Experimental investigation and rheological behaviors of water-based drilling mud contained starch-ZnO nanofluids through response surface methodology

Abstract

The study of rheological properties is one of the essential aspects in designing drilling mud and its performance in operational conditions. The adding nanoparticles and natural polymers such as starch in drilling mud is the one way for modifying rheological properties. In this research, rheological behavior of a water-based drilling mud containing starch and ZnO nanoparticles were investigated and optimized.
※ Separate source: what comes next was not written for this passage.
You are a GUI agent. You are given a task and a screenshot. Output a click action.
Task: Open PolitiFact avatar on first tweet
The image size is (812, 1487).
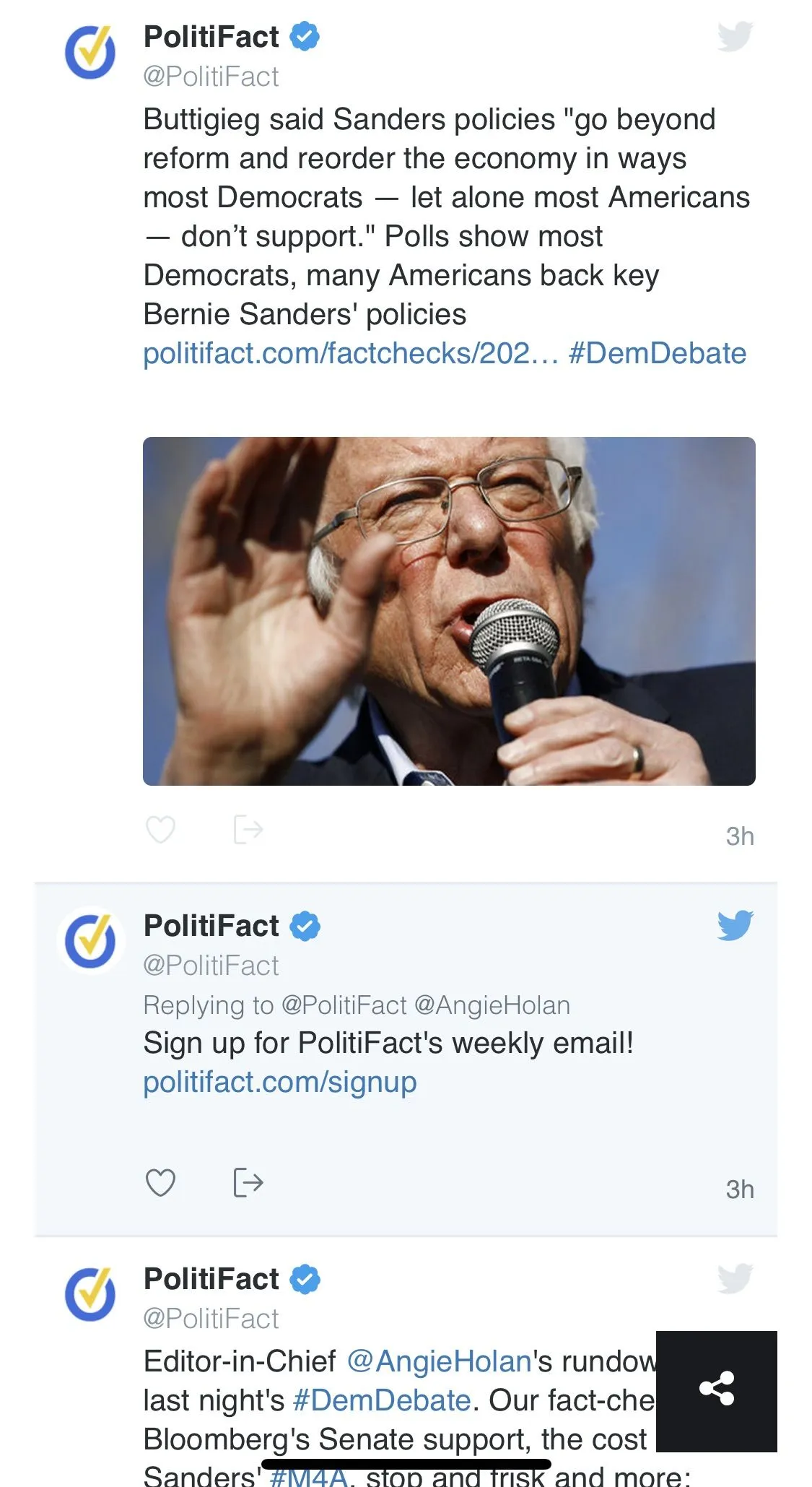(x=90, y=53)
The rheological parameters were modeled by means of power law and Bingham-plastic models, then they were analyzed using ANOVA. Initially ZnO nanoparticles were synthesized and characterized using scanning electron microscopy (SEM), X-ray diffraction (XRD) and Energy-dispersive X-ray spectroscopy (EDS). Experiments were arranged based upon the central composite design (CCD) and results were analyzed using response surface methodology (RSM). Experimental variables (starch percentage, percentage of nanoparticles and ultrasonic time) were studied at five levels and 17 experiments were obtained with three times repetitions in the center point. The obtained regression equations for the responses were the quadratic mathematical models. The main and interacting effects between variables were studied using the analysis of variance and 3D plots. The results revealed that, the rheological parameters were more influenced by the nanoparticles amount. The optimized values of starch, nanoparticle and ultrasonic time variables were obtained equal to 0.82% (wt.), 0.2% (wt.) and 65.0 (min), respectively.